As the presence of lymph node involvement is used in order to determine adjuvant therapy in CRC patients, the relationship between horizontal diameter of the tumor and lymph node invasion could be important. According to our data, we found that there was a significant statistical relationship between the size of the horizontal diameter and lymph node invasion; large tumors were associated with more positive lymph nodes. Although some studies in the literature support our data (2, 19, 24), other studies concluded that the size of the horizontal diameter is not an important factor in determining lymph node involvement (18, 20, 25).

The significant relationship that was found in our study between horizontal diameter of the tumor and increases in both penetration depth and number of positive lymph nodes was also seen in TNM staging. Li et al. (26) found that the diameter of the tumor was smaller than 3 cm in patients with Duke’s stage A or B, and it was greater than 3 cm in patients with Duke’s stage C or D. Another study demonstrated that tumor size was significantly associated with UICC stage and concluded that increasing tumor diameter was not associated with either depth of invasion or lymph node involvement (2, 18). Poritz et al. (14) investigated the effect of tumor size on metastatic disease, and it was interesting that tumor volume was smaller in patients with metastatic disease compared to patients without metastatic disease. In our study, we found that local recurrence after surgery was not related with tumor size, but presence of distant metastasis was associated with tumor size.

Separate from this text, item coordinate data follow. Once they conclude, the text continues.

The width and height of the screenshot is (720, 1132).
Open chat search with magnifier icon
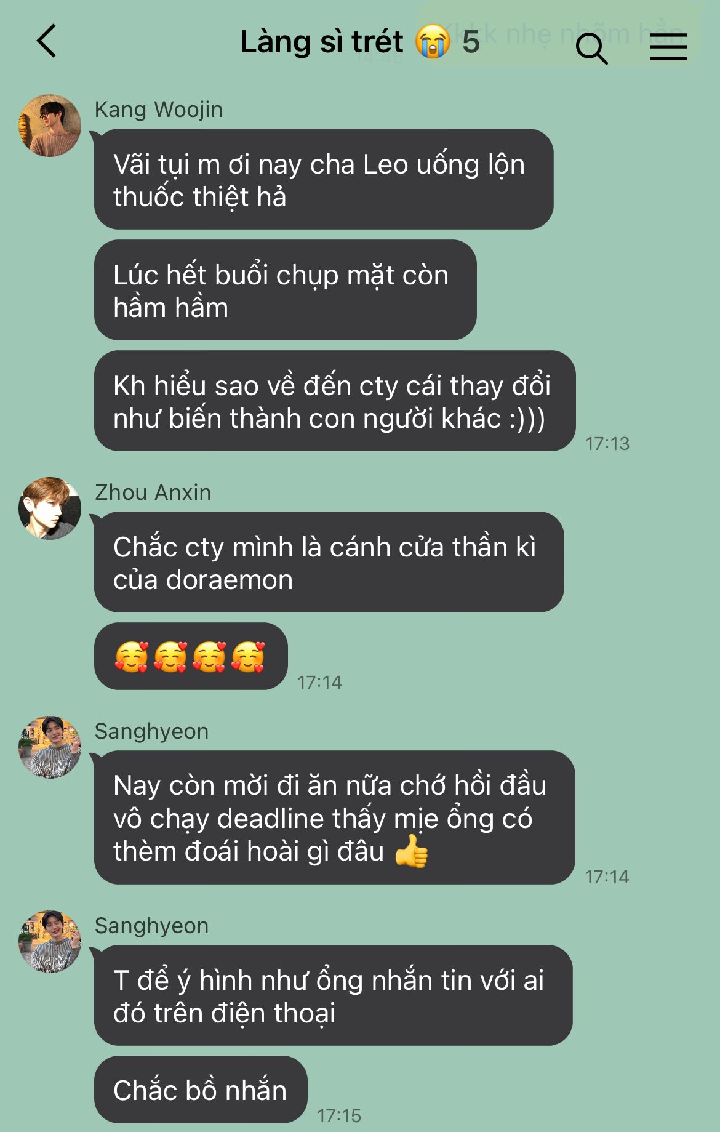(x=591, y=48)
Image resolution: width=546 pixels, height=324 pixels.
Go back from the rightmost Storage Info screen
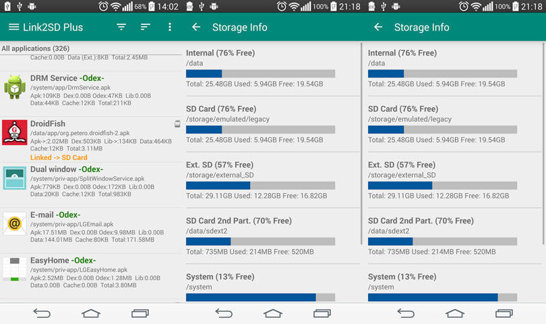click(378, 27)
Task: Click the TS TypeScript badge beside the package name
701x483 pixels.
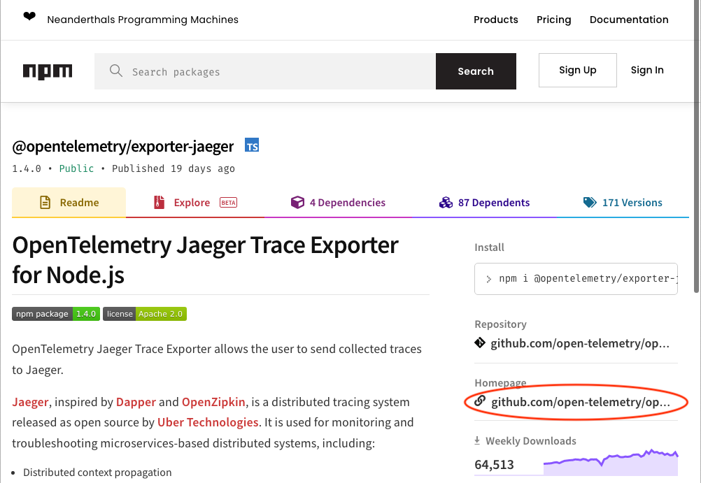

In the literature, there are studies that have investigated the relationship between tumor size and survival rate (2, 27, 28). When overall survival rates and 5-year survival rates are examined, it is generally proposed that large tumors have a poor prognosis. In our study, we found no significant difference between groups regarding disease-free survival rates. However, the group with tumor size smaller than 4.5 cm had a better prognosis regarding overall survival rates.

The main limitation of our study was the retrospective nature. Another limitation was that medical records were not well completed at the beginning of the study, and patients were lost at follow-up. But, we thought that this study was important, as there are a limited number of publications related to this topic in the literature.

CONCLUSION

We have evaluated our groups by comparing them with TNM staging system, an approved prognostic scoring system, in order to determine the prognostic value of tumor size, and we concluded that horizontal diameter of CRC can possibly be used as a prognostic factor, as in gastric cancers.

Footnotes

Ethics Committee Approval: Ethical approval is not required because of the retrospective design of the study.

Informed Consent: Written informed consent was obtained from patients who participated in this study.

Peer-review: Externally peer-reviewed.

Author Contributions: Concept -A.Z.B., Y.Ö., İ.S., S.T.D., M.B., D.D., M.L.A.; Design - A.Z.B., Y.Ö., D.D., M.B., M.L.A., İ.S., S.T.D.; Supervision -İ.S., M.L.A., A.Z.B., S.T.D.; Funding - D.D., A.Z.B., Y.Ö., M.B.; Materials - D.D., S.T.D., Y.Ö.; Data Collection and/or Processing - Y.Ö., A.Z.B., M.B.; Analysis and/or Interpretation - İ.S., A.Z.B., Y.Ö.; Literature Review - M.B., S.T.D., A.Z.B., Y.Ö.; Writer - A.Z.B., Y.Ö., İ.S., D.D.; Critical Review - D.D., M.L.A., İ.S., M.B.

Conflict of Interest: No conflict of interest was declared by the authors.

Financial Disclosure: The authors declared that this study has received no financial support.